Я было сейчас же и поднялся, чтобы на кухню уйти, но нянюшка Татьяна Яковлевна разговорчивая была старушка, из московских, страсть любила все высказать и не захотела через это слушателя лишиться, а говорит:

– Не уходи, Иван Голованыч, а пойдем вот сюда, в гардеробную, за шкапы сядем, она его сюда ни за что не поведет, а мы с тобою еще разговорцу проведем.

Я и согласился, потому что, по разговорчивости Татьяны Яковлевны, надеялся от нее что-нибудь для Груши полезное сведать, и как от Евгеньи Семеновны мне был лодиколонный пузыречек рому к чаю выслан, а я сам уже тогда ничего не пил, то и думаю: «Подпущу-ка я ей, божьей старушке, в чаек еще вот этого разговорцу из пузыречка, авось она, по благодати своей, мне тогда что-нибудь и соврет, чего бы без того и не высказала».

Удалились мы из детской и сидим за шкапами, а эта шкапная комнатка была узенькая, просто сказать – коридор, с дверью в конце, а та дверь как раз в ту комнату выходила, где Евгенья Семеновна князя приняла, и даже к тому к самому дивану, на котором они сели. Одним словом, только меня от них разделила эта запертая дверь, с той стороны материей завешенная, а то все равно будто я с ними в одной комнате сижу – так мне все слышно.

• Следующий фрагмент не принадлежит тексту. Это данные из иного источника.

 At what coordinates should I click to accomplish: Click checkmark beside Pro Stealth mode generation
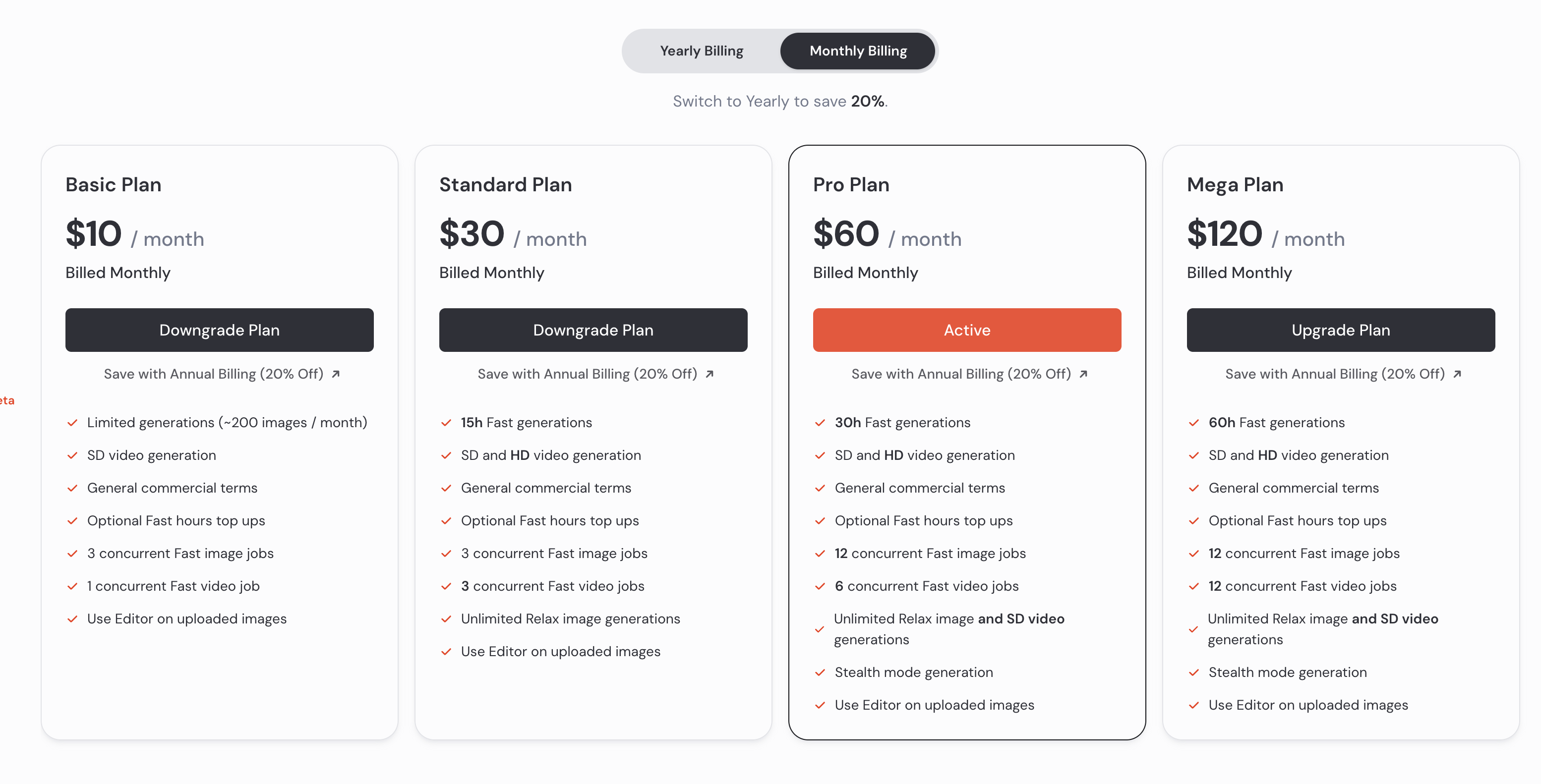[820, 673]
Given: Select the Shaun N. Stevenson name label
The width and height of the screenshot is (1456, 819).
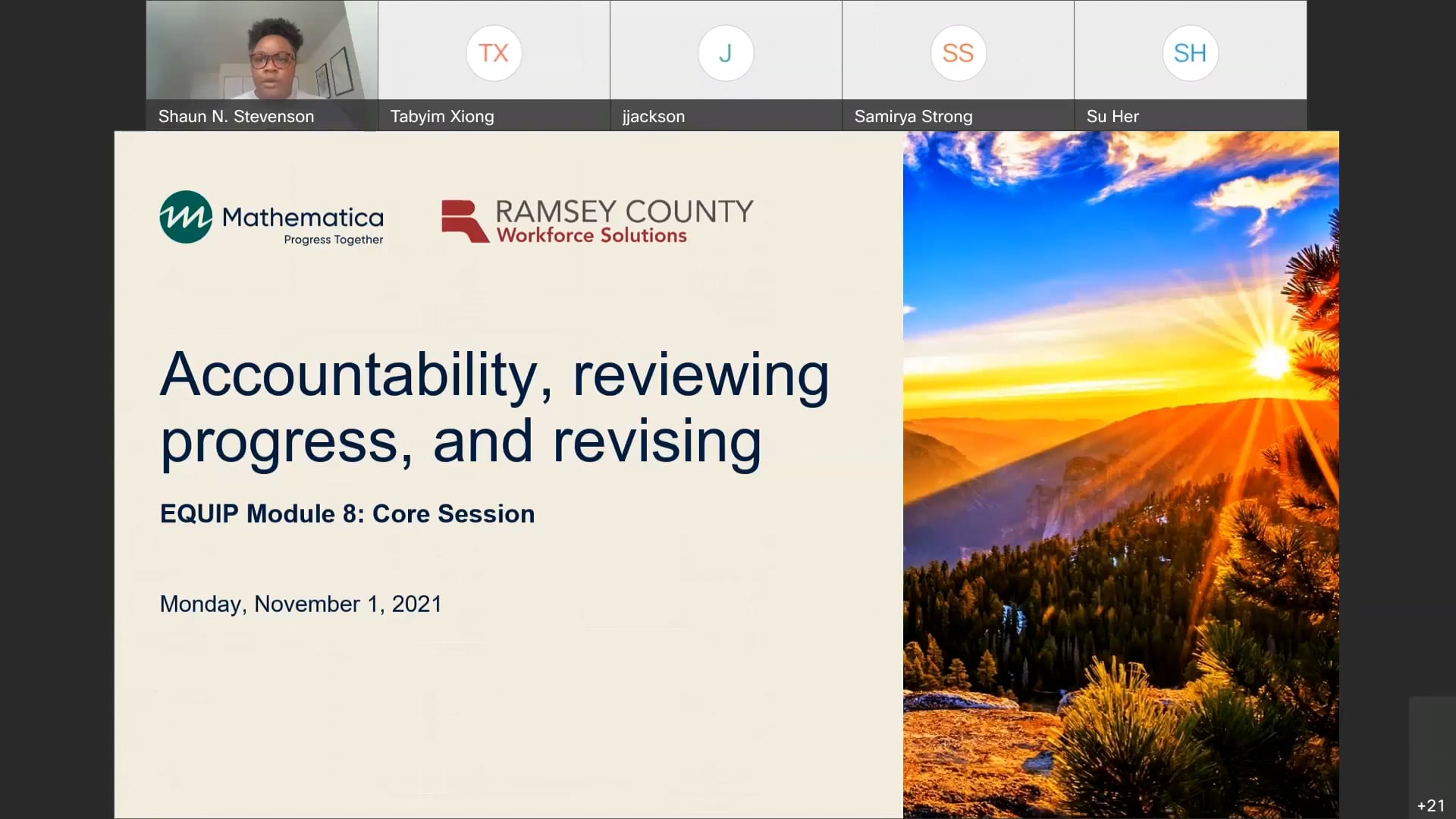Looking at the screenshot, I should [x=236, y=116].
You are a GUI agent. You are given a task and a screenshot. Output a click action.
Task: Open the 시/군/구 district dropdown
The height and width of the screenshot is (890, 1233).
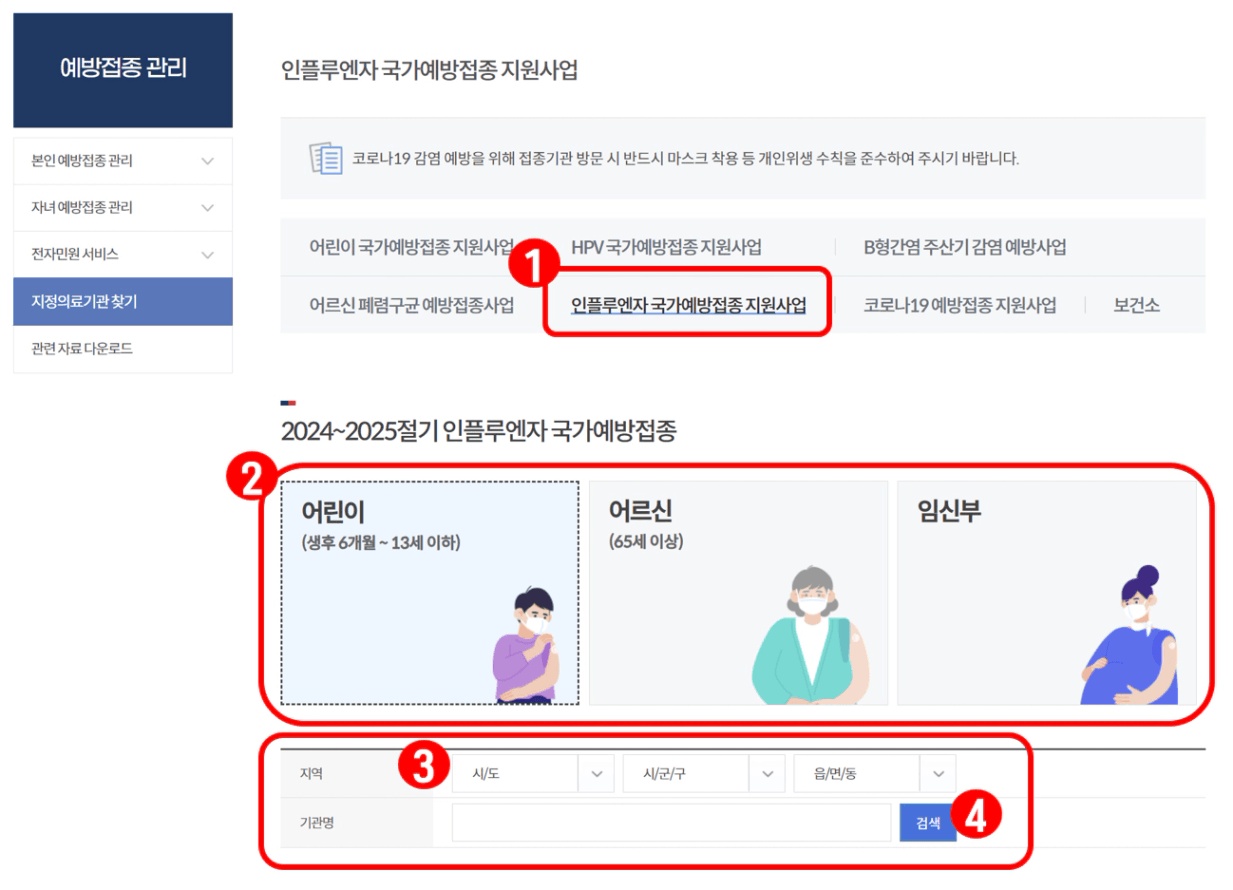(704, 773)
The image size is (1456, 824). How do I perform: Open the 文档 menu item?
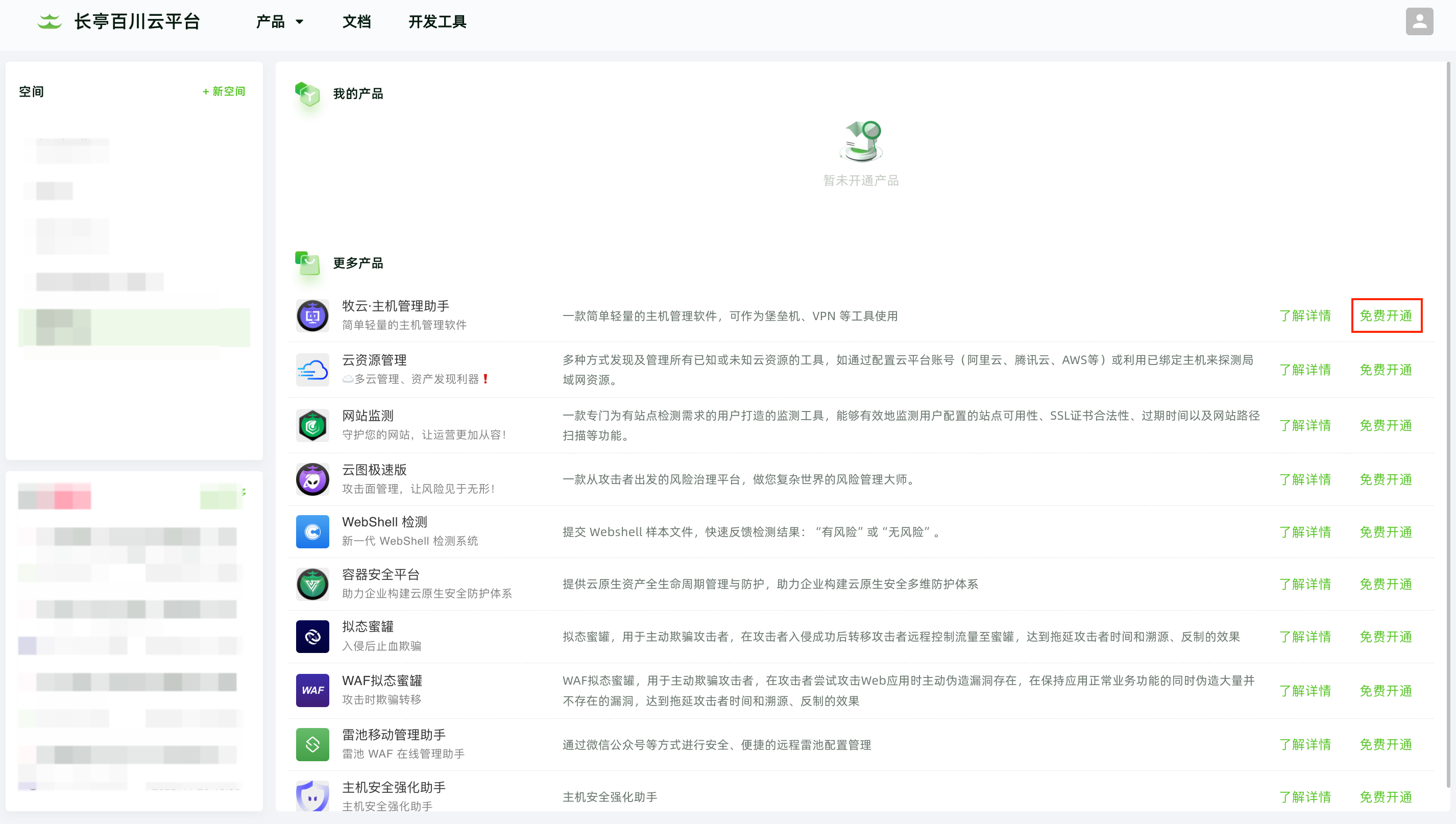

Князь как вошел и говорит:

– Здравствуй, старый друг, испытанный!

А она ему отвечает:

– Здравствуйте, князь! Чему я обязана?

А он ей:

– Об этом, – говорит, – после поговорим, а прежде дай поздороваться и позволь в головку тебя поцеловать. – И мне слышно, как он ее в голову чмокнул и спрашивает про дочь.

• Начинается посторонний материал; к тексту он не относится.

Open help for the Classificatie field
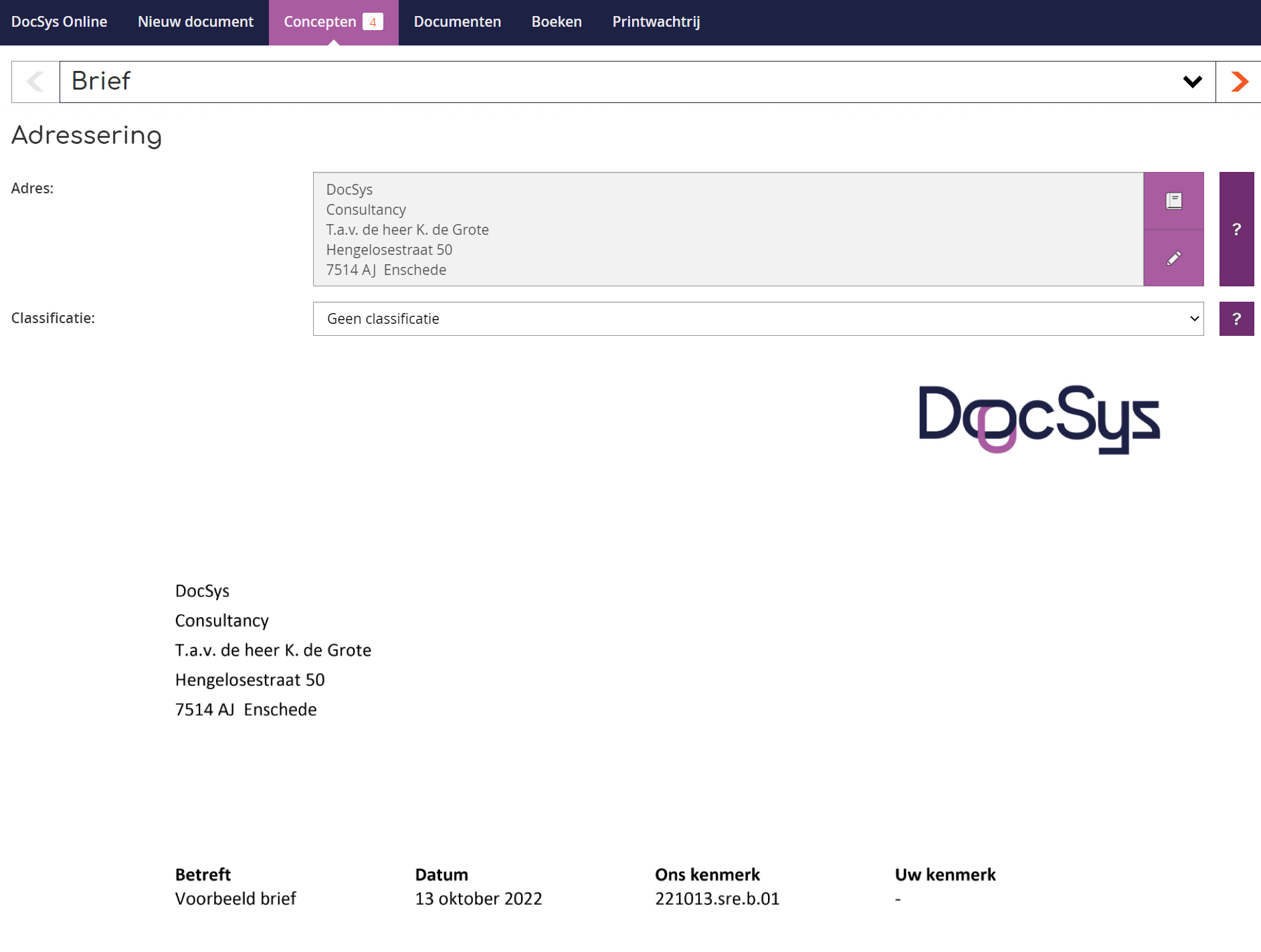1236,318
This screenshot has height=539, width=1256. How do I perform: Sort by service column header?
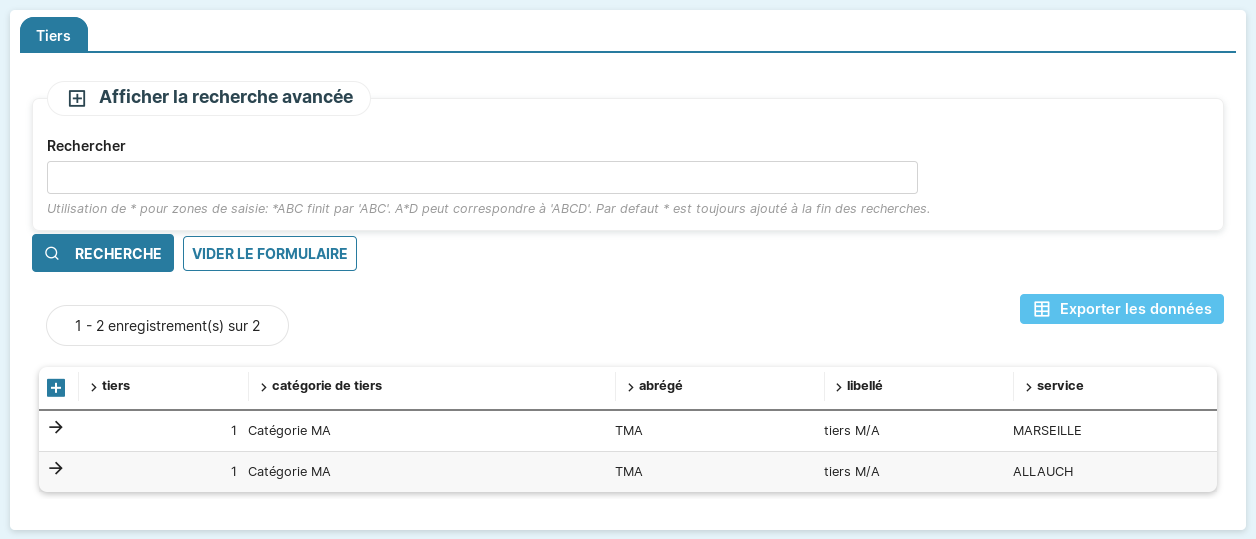tap(1059, 386)
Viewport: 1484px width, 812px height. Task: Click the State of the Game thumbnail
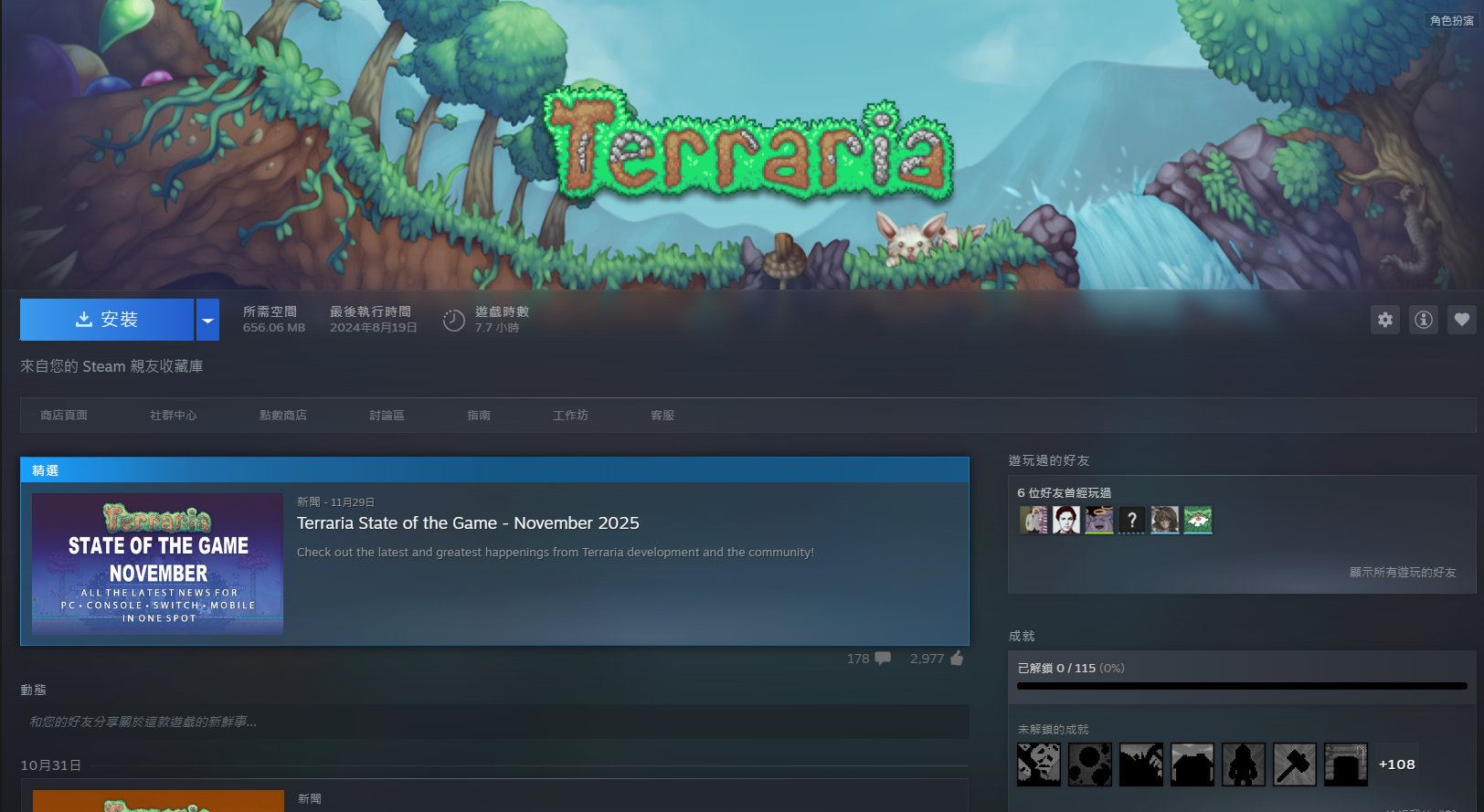point(157,564)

Евгенья Семеновна отвечает, что она, мол, дома.

– Здорова?

– Здорова, – говорит.

– И выросла небось?

Евгенья Семеновна рассмеялась и отвечает:

– Разумеется, – говорит, – выросла.

Князь спрашивает:

– Надеюсь, что ты мне ее покажешь?

– Отчего же, – отвечает, – с удовольствием, – и встала с места, вошла в детскую и зовет эту самую няню, Татьяну Яковлевну, с которою я угощаюсь.

– Выведите, – говорит, – нянюшка, Людочку к князю.

Татьяна Яковлевна плюнула, поставила блюдце на стол и говорит:

– О, пусто бы вам совсем было, только что сядешь, в самый аппетит, с человеком поговорить, непременно и тут отрывают и ничего в свое удовольствие сделать не дадут! – и поскорее меня барыниными юбками, которые на стене висели, закрыла и говорит: – Посиди, – а сама пошла с девочкой, а я один за шкапами остался и вдруг слышу, князь девочку раз и два поцеловал и потетешкал на коленах и говорит:

– Хочешь, мой анфан*, в карете покататься?

Та ничего не отвечает; он говорит Евгенье Семеновне:

– Же ву при, – говорит, – пожалуйста, пусть она с нянею в моей карете поездит, покатается.

Та было ему что-то по-французскому, дескать, зачем и пуркуа, но он ей тоже вроде того, что, дескать, непременно надобно, и этак они раза три словами перебросились, и потом Евгения Семеновна нехотя говорит нянюшке:

– Оденьте ее и поезжайте.

Те и поехали, а эти двоичкой себе остались, а я у них под сокрытием на послухах, потому что мне из-за шкапов и выйти нельзя, да и сам себе я думал: «Вот же когда мой час настал, и я теперь настояще исследую, что у кого против Груши есть в мыслях вредного?»